In October 2018, the Company’s Board of Directors approved a share repurchase plan (the “2018 Repurchase Plan”) authorizing the repurchase of $25.0 million worth of common shares. Share repurchases have been made under the 2018 Repurchase Plan pursuant to Rule 10b-18 under the Securities Exchange Act of 1934. During 2020, the Company repurchased 65 thousand shares for an aggregate purchase price of $5.5 million at an average price of $84.55 per share. During 2019, the Company repurchased 119 thousand shares for an aggregate purchase price of $10.0 million at an average price of $83.71 per share under the 2018 Repurchase Plan. The Company had $9.5 million available for share repurchases under the 2018 Repurchase Plan as of December 31, 2021.

In February 2020, the Company’s Board of Directors approved a new share repurchase plan (the “2020 Repurchase Plan”) authorizing the repurchase of an additional $50.0 million worth of common shares, effective after the completion of the 2018 Repurchase Plan. No shares have been repurchased under the 2020 Repurchase Plan to date.

As of December 31, 2021, the Company had $59.5 million available under the 2018 and 2020 share repurchase plans for future share repurchases.

2010 Incentive Award Plan

In November 2010, the Company’s shareholders approved the 2010 Incentive Award Plan under which the Company may grant share-based compensation awards to employees, consultants and directors. In May 2021, the Company’s shareholders approved an amended and restated 2010 Incentive Award Plan (as amended, the “Amended and Restated 2010 Incentive Plan”). The maximum number of shares which can be issued pursuant to the Amended and Restated 2010 Incentive Plan is 6,148,613, subject to adjustment as set forth in the Amended and Restated 2010 Incentive Plan. The Amended and Restated 2010 Incentive Plan provides for the grant of incentive stock options, non-qualified stock options, restricted stock, restricted stock units, stock appreciation rights, deferred stock, deferred stock units, dividend equivalents, performance awards and stock payments (collectively referred to as “Awards”). The Amended and Restated 2010 Incentive Plan provides for specific limits on the number of shares with respect to Awards that may be granted to any person during any calendar year and the amount of cash that can be paid with respect to Awards to any one person during any calendar year. The Amended and Restated 2010 Incentive Plan will expire and no further Awards may be granted after May 13, 2031. As of December 31, 2021, there were 2,242,880 shares available for future awards under the Amended and Restated 2010 Incentive Plan.

Shares subject to Awards that have expired, forfeited or settled in cash, or repurchased by the Company at the same price paid by the awardee may be added back to the number of shares available for grant under the Amended and Restated 2010 Incentive Plan and may be granted as new Awards. Notwithstanding the foregoing, the following shares will not be added back to the number of shares available for grant: (a) shares that are used to pay the exercise price for an option, (b) shares tendered or withheld to pay taxes with respect to any Award (other than options and stock appreciation rights) to the extent they exceed the number of shares with a fair market value equal to the tax liability based on minimum withholding rates, (c) shares tendered or withheld to pay taxes with respect to options and stock appreciation rights, (d) shares subject to a stock appreciation right that are not issued in connection with the stock settlement of the stock appreciation right on exercise thereof, and (e) shares purchased on the open market with the cash proceeds from the exercise of options. Shares issued to satisfy Awards under the Amended and Restated 2010 Incentive Plan may be previously authorized but unissued shares, treasury shares or shares repurchased on the open market.

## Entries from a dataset
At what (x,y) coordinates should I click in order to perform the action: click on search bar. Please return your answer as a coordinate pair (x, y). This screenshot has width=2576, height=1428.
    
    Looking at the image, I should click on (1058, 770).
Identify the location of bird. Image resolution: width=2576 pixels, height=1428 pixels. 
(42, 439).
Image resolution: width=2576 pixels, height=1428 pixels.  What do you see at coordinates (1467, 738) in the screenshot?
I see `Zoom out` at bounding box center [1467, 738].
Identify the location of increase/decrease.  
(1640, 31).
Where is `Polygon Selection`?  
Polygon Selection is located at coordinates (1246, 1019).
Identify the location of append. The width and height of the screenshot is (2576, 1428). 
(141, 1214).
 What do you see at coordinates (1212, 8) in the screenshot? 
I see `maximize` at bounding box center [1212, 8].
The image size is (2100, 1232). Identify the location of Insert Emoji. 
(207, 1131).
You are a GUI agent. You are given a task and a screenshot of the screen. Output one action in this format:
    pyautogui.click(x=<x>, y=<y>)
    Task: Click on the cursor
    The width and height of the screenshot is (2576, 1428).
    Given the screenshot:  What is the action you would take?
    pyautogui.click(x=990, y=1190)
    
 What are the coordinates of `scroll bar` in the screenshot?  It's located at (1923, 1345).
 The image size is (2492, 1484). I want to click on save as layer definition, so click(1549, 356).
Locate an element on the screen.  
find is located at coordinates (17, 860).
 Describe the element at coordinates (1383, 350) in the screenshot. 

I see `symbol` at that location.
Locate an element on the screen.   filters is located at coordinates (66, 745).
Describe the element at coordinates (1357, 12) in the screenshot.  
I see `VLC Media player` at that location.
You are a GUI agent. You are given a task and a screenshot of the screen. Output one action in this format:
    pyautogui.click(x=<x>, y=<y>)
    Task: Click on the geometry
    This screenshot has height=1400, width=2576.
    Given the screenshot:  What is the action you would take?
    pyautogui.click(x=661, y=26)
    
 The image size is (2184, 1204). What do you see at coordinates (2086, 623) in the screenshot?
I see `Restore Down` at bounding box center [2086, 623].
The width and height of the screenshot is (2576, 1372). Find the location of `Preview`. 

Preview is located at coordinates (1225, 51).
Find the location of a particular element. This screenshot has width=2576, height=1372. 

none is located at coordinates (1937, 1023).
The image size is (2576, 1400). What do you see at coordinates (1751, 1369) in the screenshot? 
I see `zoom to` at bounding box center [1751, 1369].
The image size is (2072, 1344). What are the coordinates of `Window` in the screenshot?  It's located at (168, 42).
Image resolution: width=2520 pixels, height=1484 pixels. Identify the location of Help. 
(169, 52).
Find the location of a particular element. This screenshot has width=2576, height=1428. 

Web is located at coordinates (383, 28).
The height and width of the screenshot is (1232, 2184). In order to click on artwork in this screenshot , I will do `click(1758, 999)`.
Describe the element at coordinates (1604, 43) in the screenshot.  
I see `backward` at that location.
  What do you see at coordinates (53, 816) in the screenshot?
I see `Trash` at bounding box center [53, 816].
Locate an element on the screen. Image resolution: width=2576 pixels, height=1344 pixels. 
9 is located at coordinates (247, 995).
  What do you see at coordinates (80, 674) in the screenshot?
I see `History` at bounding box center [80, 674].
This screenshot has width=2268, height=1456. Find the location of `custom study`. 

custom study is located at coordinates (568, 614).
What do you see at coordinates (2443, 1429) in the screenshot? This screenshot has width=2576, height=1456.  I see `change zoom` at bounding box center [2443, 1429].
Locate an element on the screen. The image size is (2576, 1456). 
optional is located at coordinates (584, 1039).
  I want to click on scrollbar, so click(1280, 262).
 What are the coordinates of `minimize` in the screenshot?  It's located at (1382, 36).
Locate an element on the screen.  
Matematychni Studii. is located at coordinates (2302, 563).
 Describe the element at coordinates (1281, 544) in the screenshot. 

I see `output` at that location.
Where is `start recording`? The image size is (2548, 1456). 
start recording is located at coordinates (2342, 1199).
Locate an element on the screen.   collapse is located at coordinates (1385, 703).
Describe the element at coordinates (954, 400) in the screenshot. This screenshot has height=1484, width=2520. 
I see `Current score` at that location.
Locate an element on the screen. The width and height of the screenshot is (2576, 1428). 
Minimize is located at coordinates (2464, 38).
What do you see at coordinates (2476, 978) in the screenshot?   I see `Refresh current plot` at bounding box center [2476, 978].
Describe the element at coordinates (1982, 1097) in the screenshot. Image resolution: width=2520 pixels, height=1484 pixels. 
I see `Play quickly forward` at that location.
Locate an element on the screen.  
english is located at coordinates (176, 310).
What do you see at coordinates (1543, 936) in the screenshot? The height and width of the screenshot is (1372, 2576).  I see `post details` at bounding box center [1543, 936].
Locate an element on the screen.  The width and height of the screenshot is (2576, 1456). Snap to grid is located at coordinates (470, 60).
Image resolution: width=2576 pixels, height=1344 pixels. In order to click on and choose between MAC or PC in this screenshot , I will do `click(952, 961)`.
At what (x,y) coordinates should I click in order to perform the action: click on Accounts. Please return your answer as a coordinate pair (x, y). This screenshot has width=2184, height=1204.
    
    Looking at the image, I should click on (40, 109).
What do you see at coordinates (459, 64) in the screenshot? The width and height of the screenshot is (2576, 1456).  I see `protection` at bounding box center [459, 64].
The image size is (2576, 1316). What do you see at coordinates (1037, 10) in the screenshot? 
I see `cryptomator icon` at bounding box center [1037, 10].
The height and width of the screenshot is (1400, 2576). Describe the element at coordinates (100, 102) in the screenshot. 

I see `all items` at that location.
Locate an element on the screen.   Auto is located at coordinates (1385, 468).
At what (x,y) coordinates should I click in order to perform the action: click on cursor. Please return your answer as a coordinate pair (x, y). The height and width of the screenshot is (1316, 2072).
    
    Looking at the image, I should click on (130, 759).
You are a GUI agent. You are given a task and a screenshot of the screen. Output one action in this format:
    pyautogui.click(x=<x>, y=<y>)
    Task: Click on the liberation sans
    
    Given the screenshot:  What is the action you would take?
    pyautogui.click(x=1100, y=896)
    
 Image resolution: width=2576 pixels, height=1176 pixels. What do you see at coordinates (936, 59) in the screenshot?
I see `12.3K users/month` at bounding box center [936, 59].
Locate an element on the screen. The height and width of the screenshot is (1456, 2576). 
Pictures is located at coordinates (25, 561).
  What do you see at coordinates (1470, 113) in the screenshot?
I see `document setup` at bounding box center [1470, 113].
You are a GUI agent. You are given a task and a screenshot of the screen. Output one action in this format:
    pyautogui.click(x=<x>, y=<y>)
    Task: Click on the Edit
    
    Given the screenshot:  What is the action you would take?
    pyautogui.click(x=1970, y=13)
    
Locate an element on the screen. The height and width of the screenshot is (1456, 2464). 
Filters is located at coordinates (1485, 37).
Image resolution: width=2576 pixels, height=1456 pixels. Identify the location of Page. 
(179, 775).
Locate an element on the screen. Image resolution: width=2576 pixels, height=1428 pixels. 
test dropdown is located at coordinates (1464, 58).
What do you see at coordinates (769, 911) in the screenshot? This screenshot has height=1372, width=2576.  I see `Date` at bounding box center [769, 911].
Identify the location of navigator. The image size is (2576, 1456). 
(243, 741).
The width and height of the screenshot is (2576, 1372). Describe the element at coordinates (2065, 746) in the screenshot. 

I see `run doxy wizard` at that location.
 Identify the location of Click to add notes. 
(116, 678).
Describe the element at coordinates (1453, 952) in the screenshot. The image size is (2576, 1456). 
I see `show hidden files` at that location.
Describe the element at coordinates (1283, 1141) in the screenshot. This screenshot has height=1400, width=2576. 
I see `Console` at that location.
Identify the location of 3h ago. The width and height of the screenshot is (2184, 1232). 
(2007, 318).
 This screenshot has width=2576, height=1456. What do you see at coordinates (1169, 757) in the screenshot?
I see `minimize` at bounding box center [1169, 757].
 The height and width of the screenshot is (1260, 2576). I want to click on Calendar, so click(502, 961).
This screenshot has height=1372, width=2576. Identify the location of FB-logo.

## Direction A
According to the share repurchase and incentive plan text, what is the maximum number of shares that can be issued under the Amended and Restated 2010 Incentive Plan?
## Direction B
List every category of shares that the share repurchase and incentive plan text says will not be added back to the number of shares available for grant.
## Direction C
Reproduce the share repurchase and incentive plan text word for word from "In October 2018, the" to "December 31, 2021.".

## Full answer A
6,148,613 shares, subject to adjustment as set forth in the plan.

## Full answer B
- Shares used to pay the exercise price for an option
- Shares tendered or withheld to pay taxes on any Award other than options and stock appreciation rights, to the extent they exceed the number of shares with a fair market value equal to the tax liability based on minimum withholding rates
- Shares tendered or withheld to pay taxes on options and stock appreciation rights
- Shares subject to a stock appreciation right that are not issued in connection with the stock settlement of the stock appreciation right on exercise
- Shares purchased on the open market with the cash proceeds from the exercise of options

## Full answer C
In October 2018, the Company’s Board of Directors approved a share repurchase plan (the “2018 Repurchase Plan”) authorizing the repurchase of $25.0 million worth of common shares. Share repurchases have been made under the 2018 Repurchase Plan pursuant to Rule 10b-18 under the Securities Exchange Act of 1934. During 2020, the Company repurchased 65 thousand shares for an aggregate purchase price of $5.5 million at an average price of $84.55 per share. During 2019, the Company repurchased 119 thousand shares for an aggregate purchase price of $10.0 million at an average price of $83.71 per share under the 2018 Repurchase Plan. The Company had $9.5 million available for share repurchases under the 2018 Repurchase Plan as of December 31, 2021.